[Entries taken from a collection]
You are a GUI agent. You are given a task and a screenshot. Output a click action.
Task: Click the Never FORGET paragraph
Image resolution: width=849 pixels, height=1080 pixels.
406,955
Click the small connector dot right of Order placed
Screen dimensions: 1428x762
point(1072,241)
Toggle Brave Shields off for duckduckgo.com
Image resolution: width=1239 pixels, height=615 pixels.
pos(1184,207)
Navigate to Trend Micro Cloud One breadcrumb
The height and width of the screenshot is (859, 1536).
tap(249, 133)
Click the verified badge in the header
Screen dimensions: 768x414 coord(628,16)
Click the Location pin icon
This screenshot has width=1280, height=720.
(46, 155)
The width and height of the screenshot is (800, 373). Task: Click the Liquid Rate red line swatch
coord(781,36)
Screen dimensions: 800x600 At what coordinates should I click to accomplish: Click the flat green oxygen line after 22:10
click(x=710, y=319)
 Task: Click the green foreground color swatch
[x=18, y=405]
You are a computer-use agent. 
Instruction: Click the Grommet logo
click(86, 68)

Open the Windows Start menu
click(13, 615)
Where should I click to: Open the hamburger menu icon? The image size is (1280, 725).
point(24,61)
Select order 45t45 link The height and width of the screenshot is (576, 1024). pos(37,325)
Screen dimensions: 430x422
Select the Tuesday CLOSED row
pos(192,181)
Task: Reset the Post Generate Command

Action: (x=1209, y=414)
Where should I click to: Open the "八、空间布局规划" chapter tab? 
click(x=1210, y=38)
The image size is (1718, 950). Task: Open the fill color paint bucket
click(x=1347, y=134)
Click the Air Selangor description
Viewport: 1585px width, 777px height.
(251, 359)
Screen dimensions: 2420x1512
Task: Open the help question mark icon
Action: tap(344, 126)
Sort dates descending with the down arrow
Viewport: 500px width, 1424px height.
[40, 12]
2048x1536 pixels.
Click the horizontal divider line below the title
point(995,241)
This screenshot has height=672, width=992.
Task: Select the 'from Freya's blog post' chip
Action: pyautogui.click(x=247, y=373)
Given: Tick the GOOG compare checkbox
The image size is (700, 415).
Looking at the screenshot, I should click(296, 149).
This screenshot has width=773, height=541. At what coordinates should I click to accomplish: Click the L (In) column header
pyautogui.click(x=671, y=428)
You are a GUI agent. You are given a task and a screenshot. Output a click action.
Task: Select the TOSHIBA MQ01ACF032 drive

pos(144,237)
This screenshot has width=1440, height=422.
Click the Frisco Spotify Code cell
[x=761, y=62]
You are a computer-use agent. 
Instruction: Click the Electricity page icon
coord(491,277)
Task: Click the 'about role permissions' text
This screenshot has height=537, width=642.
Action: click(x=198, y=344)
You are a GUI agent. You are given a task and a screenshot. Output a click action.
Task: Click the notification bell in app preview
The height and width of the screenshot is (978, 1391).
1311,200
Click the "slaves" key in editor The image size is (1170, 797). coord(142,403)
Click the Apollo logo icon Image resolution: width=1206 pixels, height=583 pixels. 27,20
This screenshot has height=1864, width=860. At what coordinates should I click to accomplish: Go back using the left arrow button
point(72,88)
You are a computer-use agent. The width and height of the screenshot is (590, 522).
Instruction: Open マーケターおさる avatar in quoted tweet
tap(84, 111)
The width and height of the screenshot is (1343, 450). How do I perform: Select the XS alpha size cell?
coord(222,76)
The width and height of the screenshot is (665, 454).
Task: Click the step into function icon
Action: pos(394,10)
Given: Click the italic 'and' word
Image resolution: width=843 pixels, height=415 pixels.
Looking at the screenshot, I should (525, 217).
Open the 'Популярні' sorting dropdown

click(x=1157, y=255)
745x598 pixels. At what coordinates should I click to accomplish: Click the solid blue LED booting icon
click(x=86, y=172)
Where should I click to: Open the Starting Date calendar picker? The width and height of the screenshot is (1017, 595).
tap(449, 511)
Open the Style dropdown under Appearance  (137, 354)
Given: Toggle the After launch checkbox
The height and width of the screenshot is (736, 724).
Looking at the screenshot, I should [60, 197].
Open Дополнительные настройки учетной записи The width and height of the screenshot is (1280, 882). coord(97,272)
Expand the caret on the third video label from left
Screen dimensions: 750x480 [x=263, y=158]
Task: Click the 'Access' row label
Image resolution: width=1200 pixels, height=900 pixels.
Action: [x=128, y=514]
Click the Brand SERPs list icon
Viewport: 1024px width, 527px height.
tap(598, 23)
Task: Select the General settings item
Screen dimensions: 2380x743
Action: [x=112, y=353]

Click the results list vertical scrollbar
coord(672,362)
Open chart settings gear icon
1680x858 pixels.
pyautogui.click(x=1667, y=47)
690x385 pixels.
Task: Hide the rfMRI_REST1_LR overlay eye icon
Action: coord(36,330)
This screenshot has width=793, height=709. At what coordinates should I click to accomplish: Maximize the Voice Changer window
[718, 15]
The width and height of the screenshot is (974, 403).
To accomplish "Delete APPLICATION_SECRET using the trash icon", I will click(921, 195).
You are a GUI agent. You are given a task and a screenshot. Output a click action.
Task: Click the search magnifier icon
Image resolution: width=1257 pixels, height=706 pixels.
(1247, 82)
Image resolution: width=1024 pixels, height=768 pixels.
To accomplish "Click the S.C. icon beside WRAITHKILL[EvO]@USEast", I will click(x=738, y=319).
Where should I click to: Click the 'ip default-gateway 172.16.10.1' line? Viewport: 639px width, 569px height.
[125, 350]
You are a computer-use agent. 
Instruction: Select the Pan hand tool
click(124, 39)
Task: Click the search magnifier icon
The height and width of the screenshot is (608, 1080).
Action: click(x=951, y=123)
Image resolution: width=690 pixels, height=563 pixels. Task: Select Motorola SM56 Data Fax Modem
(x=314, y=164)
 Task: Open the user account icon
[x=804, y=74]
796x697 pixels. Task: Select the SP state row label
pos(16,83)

# [TASK REQUIREMENTS]
Write out exactly each line of the entries, starting at the one containing "Instruction: Select the Pan hand tool" and finishing with the last line.

# [RESPONSE AREA]
Instruction: Select the Pan hand tool
click(124, 39)
Task: Click the search magnifier icon
The height and width of the screenshot is (608, 1080).
Action: click(x=951, y=123)
Image resolution: width=690 pixels, height=563 pixels. Task: Select Motorola SM56 Data Fax Modem
(x=314, y=164)
 Task: Open the user account icon
[x=804, y=74]
796x697 pixels. Task: Select the SP state row label
pos(16,83)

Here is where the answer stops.